Collected data
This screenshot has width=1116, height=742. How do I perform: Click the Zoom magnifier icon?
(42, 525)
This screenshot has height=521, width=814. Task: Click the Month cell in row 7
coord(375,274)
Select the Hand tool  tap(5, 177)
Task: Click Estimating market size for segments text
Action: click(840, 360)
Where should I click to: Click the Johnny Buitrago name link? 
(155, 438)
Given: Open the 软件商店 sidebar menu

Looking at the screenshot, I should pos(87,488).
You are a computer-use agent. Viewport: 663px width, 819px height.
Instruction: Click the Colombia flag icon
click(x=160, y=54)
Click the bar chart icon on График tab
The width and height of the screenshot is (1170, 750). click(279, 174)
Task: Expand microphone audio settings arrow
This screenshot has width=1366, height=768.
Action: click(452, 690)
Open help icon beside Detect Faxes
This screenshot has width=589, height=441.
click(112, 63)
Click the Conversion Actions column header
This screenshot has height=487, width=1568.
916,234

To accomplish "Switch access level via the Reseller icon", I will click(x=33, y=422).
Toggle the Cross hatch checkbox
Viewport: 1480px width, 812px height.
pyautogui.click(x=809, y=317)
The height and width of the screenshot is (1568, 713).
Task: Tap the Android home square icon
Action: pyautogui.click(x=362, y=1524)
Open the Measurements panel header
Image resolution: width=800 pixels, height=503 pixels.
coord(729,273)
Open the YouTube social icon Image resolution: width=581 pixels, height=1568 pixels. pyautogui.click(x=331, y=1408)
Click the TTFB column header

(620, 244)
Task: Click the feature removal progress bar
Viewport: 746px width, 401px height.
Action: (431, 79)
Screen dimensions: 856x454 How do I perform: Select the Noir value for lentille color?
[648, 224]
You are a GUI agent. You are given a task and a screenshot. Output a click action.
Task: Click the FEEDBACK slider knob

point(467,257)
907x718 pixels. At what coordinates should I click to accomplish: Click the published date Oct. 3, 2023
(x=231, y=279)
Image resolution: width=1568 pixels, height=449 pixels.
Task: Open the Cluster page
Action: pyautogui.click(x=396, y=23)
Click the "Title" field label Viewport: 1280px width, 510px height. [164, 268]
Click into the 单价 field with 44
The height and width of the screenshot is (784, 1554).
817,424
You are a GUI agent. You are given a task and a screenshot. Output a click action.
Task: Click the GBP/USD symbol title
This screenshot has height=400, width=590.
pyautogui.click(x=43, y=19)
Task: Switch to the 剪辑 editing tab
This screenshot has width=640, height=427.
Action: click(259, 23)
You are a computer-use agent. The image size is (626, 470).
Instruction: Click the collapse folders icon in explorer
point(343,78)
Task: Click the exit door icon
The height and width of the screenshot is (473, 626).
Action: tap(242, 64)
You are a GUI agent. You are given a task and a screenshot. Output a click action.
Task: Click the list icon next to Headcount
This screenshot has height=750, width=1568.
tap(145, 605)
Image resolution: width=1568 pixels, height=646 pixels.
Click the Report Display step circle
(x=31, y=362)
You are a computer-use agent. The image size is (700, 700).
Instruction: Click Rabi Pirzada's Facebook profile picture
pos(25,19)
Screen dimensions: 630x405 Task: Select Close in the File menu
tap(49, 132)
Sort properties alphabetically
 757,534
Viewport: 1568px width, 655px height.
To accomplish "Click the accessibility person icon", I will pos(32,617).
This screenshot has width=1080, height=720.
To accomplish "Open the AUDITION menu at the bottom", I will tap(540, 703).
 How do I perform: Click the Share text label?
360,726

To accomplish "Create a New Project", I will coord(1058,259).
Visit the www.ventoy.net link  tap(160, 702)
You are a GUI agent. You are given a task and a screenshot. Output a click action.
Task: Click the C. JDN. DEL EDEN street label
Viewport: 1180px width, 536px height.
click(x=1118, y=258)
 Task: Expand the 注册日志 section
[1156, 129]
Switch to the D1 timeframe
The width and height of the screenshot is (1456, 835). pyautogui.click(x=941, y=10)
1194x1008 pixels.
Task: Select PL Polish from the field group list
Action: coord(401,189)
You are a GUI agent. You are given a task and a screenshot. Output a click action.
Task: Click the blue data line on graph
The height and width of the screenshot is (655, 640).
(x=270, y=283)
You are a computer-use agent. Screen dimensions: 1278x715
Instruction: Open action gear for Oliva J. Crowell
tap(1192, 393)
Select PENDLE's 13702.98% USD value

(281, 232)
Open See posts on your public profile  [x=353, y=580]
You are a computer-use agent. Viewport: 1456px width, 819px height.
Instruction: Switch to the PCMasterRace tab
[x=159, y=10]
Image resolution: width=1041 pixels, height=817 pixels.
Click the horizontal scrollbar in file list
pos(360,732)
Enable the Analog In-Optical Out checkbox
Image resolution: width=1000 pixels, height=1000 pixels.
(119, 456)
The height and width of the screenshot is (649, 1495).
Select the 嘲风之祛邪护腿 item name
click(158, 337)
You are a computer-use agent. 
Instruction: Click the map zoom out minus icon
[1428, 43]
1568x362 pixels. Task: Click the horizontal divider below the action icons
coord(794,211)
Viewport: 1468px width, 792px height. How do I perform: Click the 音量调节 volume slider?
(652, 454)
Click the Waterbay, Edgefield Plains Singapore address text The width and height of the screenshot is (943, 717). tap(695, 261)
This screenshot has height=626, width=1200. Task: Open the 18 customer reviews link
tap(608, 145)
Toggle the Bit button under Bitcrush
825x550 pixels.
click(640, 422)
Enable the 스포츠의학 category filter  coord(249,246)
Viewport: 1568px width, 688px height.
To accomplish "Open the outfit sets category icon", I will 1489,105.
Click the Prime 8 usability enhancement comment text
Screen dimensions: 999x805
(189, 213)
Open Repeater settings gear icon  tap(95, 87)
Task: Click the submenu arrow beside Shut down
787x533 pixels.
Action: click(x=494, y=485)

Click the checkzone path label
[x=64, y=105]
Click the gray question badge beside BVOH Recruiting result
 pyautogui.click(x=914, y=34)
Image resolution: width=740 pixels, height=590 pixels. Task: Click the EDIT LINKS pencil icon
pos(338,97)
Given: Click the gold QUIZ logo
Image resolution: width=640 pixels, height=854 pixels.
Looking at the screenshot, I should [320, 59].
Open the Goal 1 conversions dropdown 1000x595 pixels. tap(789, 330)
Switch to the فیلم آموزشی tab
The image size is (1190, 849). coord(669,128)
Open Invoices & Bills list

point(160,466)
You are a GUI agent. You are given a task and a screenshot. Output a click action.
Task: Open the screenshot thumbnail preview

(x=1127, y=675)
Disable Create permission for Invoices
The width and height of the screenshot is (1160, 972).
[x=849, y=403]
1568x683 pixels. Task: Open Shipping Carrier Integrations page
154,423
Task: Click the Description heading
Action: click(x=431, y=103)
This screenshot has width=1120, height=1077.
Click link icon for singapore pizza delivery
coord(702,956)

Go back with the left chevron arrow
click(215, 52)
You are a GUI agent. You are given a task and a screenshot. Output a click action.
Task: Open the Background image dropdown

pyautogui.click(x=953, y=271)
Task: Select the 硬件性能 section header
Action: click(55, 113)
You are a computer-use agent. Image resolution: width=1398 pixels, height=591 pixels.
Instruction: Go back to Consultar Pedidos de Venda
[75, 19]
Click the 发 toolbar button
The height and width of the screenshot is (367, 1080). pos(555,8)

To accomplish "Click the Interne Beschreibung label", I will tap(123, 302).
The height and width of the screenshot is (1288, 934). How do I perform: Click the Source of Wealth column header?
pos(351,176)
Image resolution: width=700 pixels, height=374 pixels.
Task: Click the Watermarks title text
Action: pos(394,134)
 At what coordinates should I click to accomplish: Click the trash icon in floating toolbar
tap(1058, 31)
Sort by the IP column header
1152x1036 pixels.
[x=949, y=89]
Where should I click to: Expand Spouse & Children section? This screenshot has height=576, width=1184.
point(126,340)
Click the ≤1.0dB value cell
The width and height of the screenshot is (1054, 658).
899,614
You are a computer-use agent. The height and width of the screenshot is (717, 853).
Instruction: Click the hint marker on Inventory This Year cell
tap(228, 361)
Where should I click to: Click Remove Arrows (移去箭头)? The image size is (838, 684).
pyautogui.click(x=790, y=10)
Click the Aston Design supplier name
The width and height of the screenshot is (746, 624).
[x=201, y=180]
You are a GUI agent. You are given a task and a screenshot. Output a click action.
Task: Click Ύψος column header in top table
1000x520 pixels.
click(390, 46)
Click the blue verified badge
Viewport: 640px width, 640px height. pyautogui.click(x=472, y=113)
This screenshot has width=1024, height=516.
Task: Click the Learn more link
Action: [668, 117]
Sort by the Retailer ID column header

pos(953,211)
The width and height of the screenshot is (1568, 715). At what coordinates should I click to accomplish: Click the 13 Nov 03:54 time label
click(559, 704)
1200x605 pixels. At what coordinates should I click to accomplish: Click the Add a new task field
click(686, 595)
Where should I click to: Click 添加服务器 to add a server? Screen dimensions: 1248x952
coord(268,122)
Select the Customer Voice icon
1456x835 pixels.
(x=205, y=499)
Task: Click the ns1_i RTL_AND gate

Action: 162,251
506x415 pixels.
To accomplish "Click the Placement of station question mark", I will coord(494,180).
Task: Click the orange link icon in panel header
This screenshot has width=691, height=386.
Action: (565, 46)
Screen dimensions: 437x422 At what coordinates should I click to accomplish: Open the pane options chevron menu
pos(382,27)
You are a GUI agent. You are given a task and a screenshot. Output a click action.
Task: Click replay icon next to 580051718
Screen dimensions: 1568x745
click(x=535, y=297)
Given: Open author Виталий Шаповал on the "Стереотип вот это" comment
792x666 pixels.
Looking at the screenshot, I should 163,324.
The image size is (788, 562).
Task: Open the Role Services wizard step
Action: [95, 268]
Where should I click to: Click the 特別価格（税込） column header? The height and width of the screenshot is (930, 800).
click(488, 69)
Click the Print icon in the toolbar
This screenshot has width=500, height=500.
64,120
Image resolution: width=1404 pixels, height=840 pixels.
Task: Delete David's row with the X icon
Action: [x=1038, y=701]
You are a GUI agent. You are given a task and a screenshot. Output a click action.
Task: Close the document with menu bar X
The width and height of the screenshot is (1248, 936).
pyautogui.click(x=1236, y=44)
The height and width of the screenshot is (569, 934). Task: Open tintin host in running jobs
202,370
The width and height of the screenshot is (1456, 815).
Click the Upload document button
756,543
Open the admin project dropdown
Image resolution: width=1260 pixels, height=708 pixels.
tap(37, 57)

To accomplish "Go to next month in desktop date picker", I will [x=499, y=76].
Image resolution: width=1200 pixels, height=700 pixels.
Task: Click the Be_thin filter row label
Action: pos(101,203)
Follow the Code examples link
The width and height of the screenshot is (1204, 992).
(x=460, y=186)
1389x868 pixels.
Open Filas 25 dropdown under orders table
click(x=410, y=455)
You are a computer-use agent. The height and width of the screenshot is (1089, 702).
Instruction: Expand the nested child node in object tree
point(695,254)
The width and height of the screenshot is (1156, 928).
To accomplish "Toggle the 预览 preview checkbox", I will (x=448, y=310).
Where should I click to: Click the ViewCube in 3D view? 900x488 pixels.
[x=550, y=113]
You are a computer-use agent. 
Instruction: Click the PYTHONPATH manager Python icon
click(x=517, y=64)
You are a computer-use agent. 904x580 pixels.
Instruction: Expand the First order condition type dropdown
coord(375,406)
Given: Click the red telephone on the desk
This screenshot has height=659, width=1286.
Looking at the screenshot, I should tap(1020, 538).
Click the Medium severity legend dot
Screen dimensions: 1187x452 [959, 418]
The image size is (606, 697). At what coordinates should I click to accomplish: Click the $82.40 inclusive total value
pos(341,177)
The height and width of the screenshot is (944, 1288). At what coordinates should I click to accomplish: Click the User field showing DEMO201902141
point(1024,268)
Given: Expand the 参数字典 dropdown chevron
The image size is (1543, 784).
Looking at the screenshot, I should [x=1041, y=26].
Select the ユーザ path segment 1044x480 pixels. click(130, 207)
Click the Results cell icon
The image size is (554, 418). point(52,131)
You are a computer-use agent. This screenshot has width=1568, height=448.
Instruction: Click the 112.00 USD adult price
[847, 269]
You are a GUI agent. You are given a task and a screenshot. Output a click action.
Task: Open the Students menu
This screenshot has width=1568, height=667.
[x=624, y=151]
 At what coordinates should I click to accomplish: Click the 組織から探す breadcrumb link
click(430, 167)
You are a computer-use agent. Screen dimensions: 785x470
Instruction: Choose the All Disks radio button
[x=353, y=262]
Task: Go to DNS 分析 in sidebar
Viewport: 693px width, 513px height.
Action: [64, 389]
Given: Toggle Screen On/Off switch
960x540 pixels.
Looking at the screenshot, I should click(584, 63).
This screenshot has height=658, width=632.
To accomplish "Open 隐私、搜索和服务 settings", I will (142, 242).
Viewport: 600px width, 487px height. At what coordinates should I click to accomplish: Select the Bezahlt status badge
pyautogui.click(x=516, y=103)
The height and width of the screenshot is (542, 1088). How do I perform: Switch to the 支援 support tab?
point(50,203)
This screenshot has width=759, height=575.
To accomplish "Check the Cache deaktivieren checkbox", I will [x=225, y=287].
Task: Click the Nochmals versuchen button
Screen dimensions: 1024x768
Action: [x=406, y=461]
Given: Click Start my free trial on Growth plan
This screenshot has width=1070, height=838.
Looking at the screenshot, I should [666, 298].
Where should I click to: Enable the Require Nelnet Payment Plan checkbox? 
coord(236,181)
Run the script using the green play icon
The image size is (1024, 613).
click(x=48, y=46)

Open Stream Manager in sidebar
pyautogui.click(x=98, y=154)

**WHAT YOU WILL DO:** Whenever the word "comment" appears in a line above, copy that line.

**OUTPUT FOR THIS EXERCISE:**
Click the Prime 8 usability enhancement comment text
Given: Open author Виталий Шаповал on the "Стереотип вот это" comment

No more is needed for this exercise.